*Action item*
Among the entries below, only the lines from the one with "Site Map (199, 2007)" through the one with "Resources (642, 34)" are wanted, reproduced exactly. Pictures are not wanted.

*Exercise material*
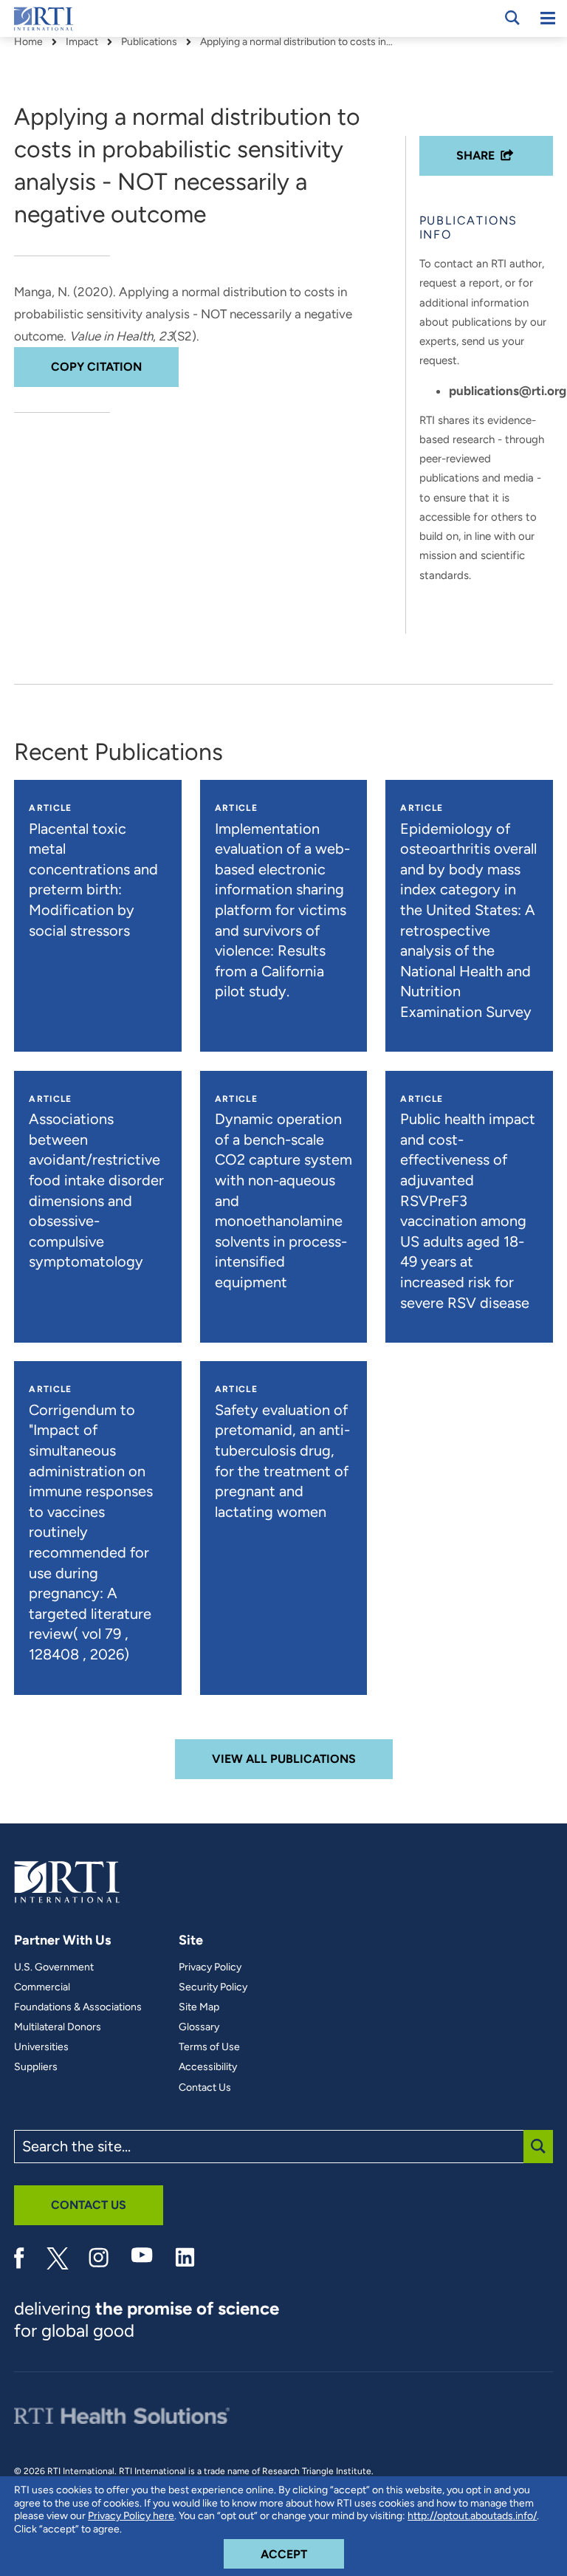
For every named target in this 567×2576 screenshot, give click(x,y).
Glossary (199, 2027)
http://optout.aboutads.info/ (472, 2516)
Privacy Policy (210, 1967)
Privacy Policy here (131, 2516)
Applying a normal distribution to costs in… (296, 42)
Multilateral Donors (57, 2027)
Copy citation (96, 367)
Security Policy (213, 1987)
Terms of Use (209, 2047)
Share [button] (475, 155)
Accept (302, 2553)
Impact (82, 42)
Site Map (199, 2007)
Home (28, 42)
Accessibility (208, 2067)
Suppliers (36, 2067)
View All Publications (284, 1759)
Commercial (42, 1987)
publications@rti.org (507, 390)
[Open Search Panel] (512, 18)
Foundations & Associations (78, 2007)
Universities (41, 2047)
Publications (149, 42)
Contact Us (205, 2088)
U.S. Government (54, 1967)
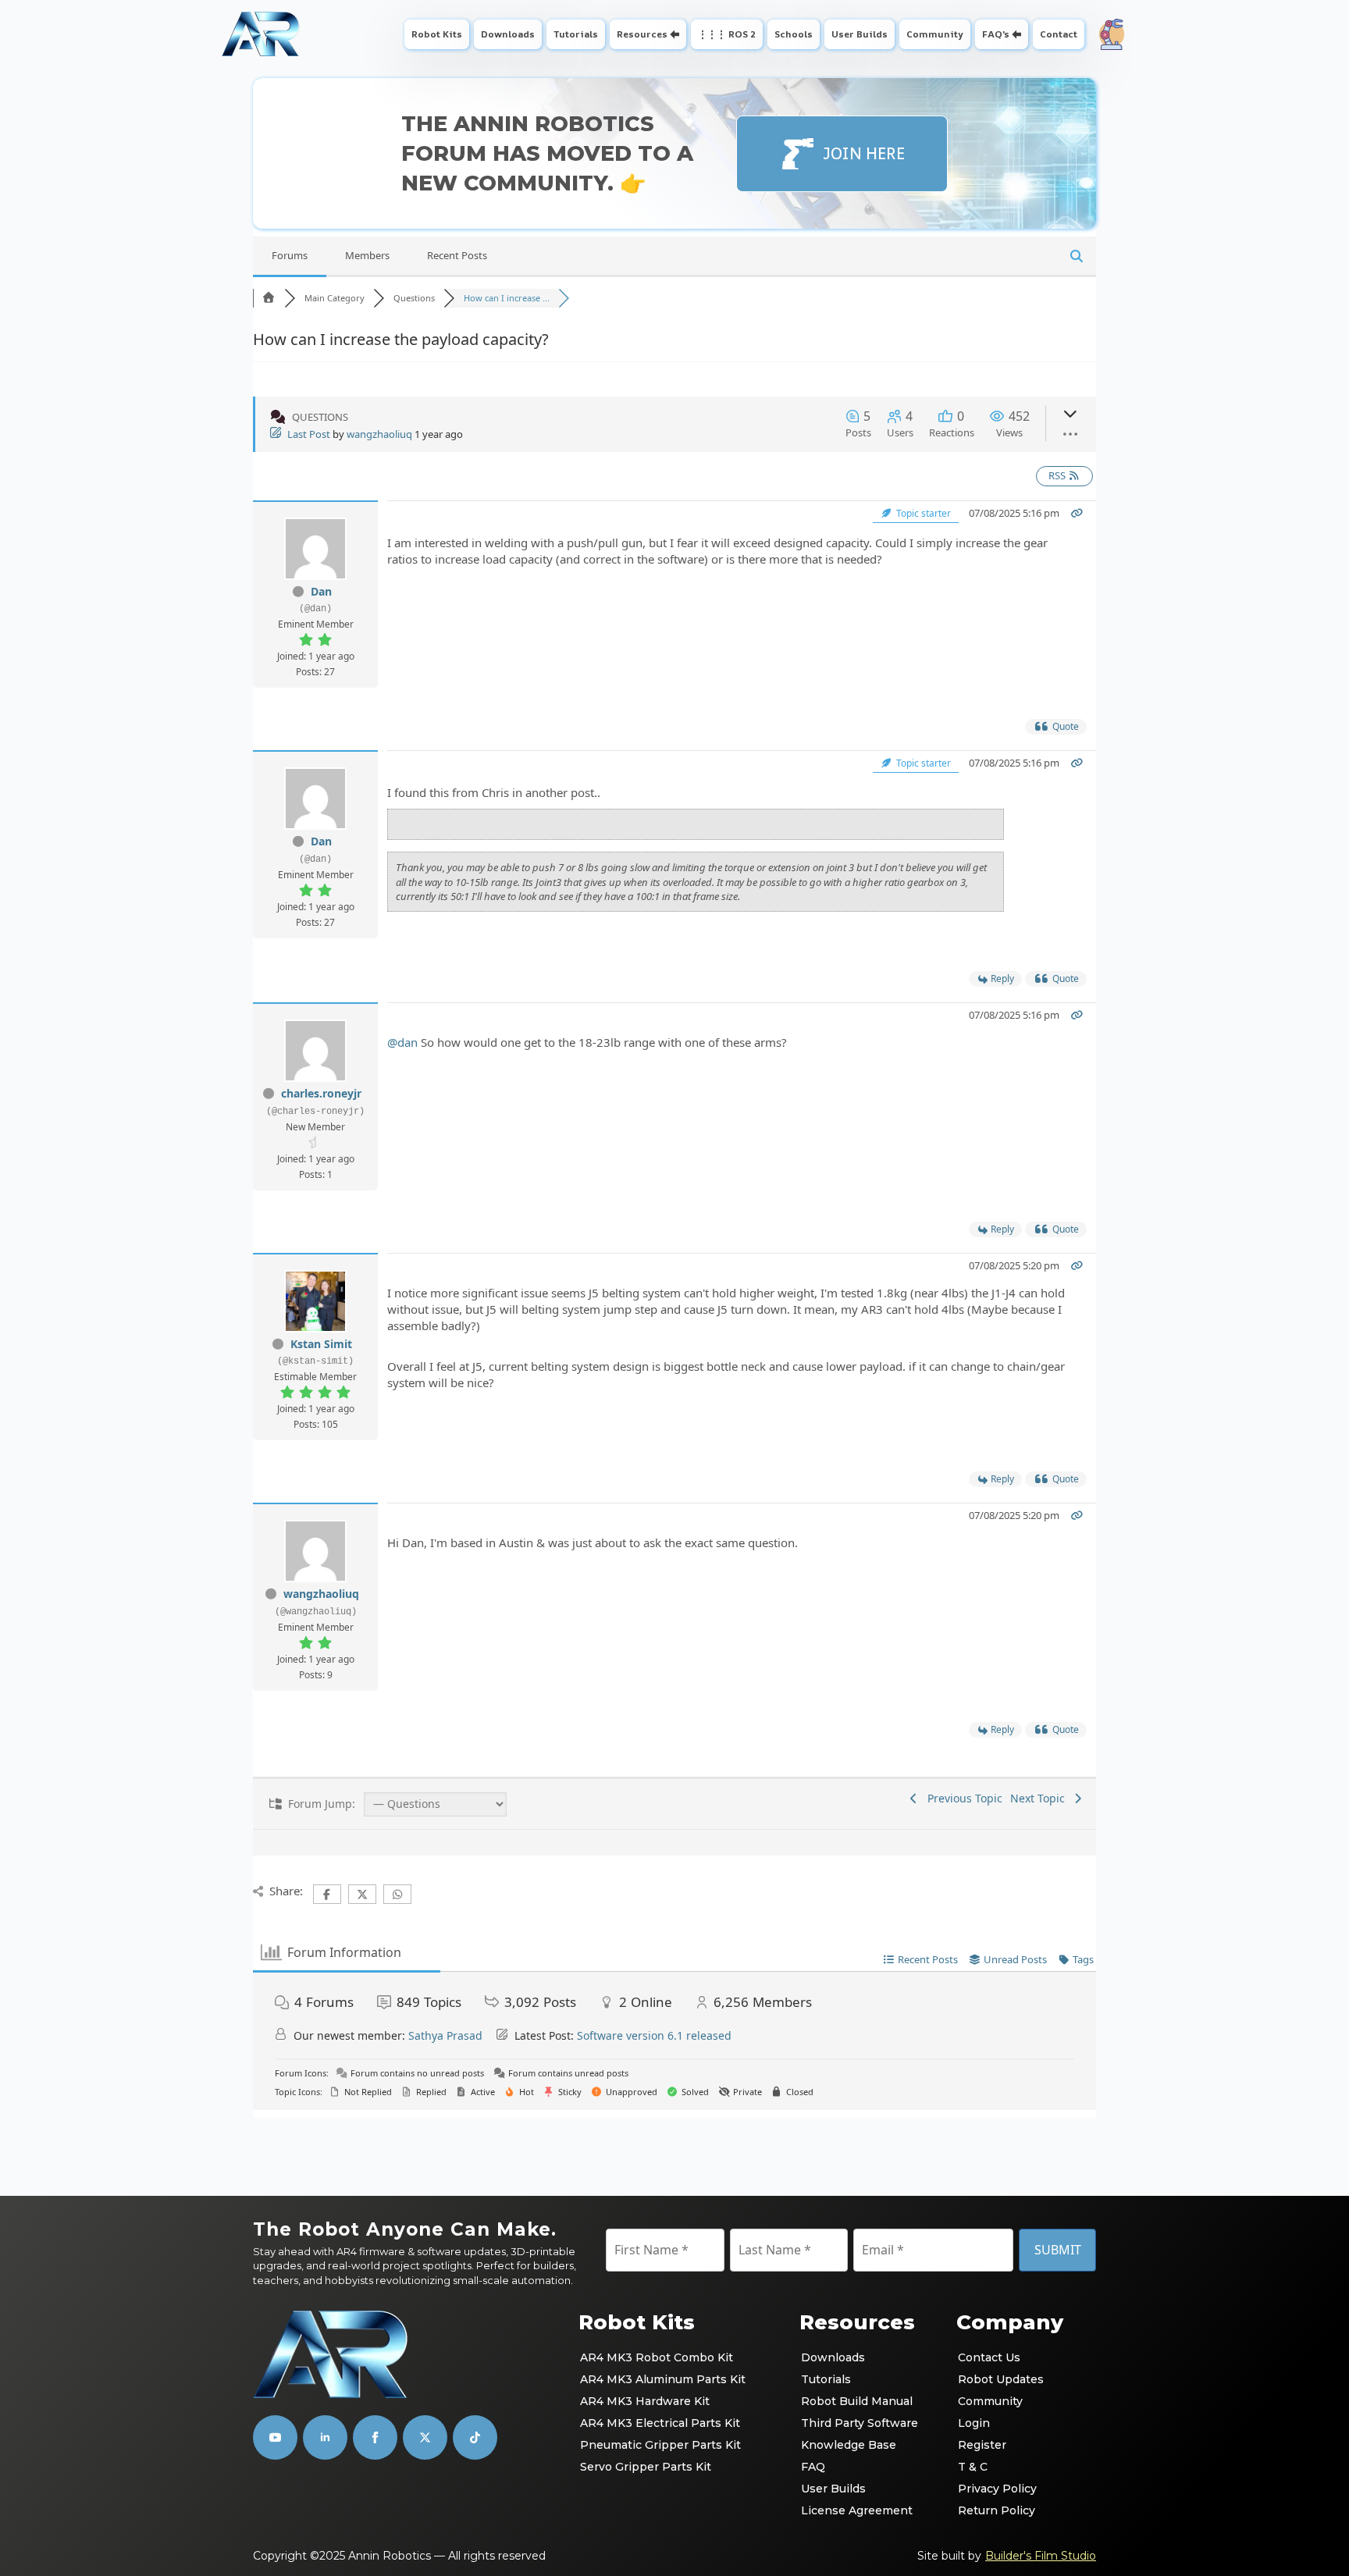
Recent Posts (457, 255)
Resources (642, 34)
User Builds (859, 34)
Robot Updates (1001, 2379)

*Output of the task*
Site Map (199, 2007)
Home (28, 42)
Accessibility (208, 2067)
Suppliers (36, 2067)
View All Publications (284, 1759)
Commercial (42, 1987)
publications@rti.org (507, 390)
[Open Search Panel] (512, 18)
Foundations & Associations (78, 2007)
Universities (41, 2047)
Publications (149, 42)
Contact Us (205, 2088)
U.S. Government (54, 1967)
Recent Posts (457, 255)
Resources (642, 34)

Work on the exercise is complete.